Fast-changing attributes pulled out of a large dimension into their own small one, so the main dimension stops churning. The Type 4 answer to volatile attributes.

6. Surrogate Keys vs Natural Keys

A natural (business) key is the identifier the source system uses — a customer ID, a SKU. A surrogate key is a meaningless integer the warehouse mints itself. Warehouses join on surrogates for several reasons at once: they make Type 2 history possible (one natural key, many versioned rows, each needing its own key); they decouple the warehouse from sources that renumber, merge or recycle IDs; they unify dimensions assembled from multiple sources; they keep joins to narrow integers; and they let you reserve special members like a -1 "Unknown" so facts never carry a NULL foreign key. Keep the natural key as an attribute on the dimension — you still need it for lookups, lineage, and the Type 2 change-detection join.
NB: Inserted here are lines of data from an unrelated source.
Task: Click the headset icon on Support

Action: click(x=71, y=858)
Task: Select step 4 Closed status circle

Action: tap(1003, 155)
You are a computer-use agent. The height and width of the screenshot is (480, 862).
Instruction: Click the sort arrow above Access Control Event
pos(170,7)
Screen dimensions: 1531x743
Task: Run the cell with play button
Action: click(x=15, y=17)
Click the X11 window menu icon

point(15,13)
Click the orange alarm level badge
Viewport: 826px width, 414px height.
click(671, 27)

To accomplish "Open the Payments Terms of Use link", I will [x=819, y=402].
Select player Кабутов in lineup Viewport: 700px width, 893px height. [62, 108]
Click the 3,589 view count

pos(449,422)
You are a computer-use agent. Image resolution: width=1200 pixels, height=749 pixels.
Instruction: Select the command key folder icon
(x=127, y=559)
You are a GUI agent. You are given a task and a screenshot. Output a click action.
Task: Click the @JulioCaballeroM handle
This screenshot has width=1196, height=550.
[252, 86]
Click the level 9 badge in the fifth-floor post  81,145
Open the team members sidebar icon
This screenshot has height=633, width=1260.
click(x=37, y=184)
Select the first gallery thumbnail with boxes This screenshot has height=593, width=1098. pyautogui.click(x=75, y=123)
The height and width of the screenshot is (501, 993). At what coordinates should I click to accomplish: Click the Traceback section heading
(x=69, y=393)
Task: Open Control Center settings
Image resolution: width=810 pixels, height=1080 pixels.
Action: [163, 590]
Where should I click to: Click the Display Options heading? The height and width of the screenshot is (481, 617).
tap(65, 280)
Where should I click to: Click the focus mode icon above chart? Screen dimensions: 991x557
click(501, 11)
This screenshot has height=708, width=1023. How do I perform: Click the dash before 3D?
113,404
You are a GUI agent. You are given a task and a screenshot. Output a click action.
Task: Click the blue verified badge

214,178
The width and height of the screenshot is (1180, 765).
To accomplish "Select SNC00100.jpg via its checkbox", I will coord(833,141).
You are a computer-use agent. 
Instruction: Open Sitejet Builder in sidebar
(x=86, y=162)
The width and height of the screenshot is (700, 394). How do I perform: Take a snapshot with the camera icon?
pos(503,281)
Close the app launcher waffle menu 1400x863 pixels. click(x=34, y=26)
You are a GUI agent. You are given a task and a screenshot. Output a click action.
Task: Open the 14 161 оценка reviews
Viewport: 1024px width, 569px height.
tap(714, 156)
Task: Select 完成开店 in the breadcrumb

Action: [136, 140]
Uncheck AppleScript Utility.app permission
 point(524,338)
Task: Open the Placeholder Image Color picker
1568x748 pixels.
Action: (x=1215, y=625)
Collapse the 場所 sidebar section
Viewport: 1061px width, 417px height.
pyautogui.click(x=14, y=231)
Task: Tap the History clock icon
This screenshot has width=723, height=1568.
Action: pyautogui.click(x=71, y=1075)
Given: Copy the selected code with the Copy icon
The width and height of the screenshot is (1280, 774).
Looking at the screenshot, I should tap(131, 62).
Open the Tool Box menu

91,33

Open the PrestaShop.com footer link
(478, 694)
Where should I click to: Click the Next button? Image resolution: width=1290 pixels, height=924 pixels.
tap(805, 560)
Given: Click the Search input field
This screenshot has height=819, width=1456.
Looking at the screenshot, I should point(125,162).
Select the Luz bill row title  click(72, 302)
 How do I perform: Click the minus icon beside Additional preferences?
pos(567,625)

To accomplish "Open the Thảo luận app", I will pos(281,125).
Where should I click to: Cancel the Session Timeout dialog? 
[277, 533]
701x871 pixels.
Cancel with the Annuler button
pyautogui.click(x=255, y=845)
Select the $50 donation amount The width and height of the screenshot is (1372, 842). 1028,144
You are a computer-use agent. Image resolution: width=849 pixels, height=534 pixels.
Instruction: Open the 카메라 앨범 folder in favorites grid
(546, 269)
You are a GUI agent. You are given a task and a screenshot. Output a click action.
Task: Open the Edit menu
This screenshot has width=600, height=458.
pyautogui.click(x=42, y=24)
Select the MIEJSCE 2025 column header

A modern variant is the hash key — a deterministic hash of the business key used as the key itself. It can be computed in parallel on any node with no central sequence, which is why it is the standard key in Data Vault. Its sibling, the hash diff — a hash of all descriptive attributes — is the cheap change-detection engine behind both SCD Type 2 and Data Vault satellites: if the hash diff moved, the row changed.

✦ ✦ ✦
Part II

Choosing a Modeling Paradigm

Kimball, Inmon, Data Vault, One Big Table — four answers, and when each is right.

7. Kimball vs Inmon

The two classic warehouse philosophies differ in where integration happens. Inmon is top-down: build a normalized, third-normal-form enterprise data warehouse first as the single integrated source of truth, then derive dimensional data marts from it. Integration is strong and up front; time-to-first-value is slow. Kimball is bottom-up: build dimensional marts per business process first, and integrate them through conformed dimensions and the bus matrix. Value arrives fast; integration depends on the discipline of conforming dimensions.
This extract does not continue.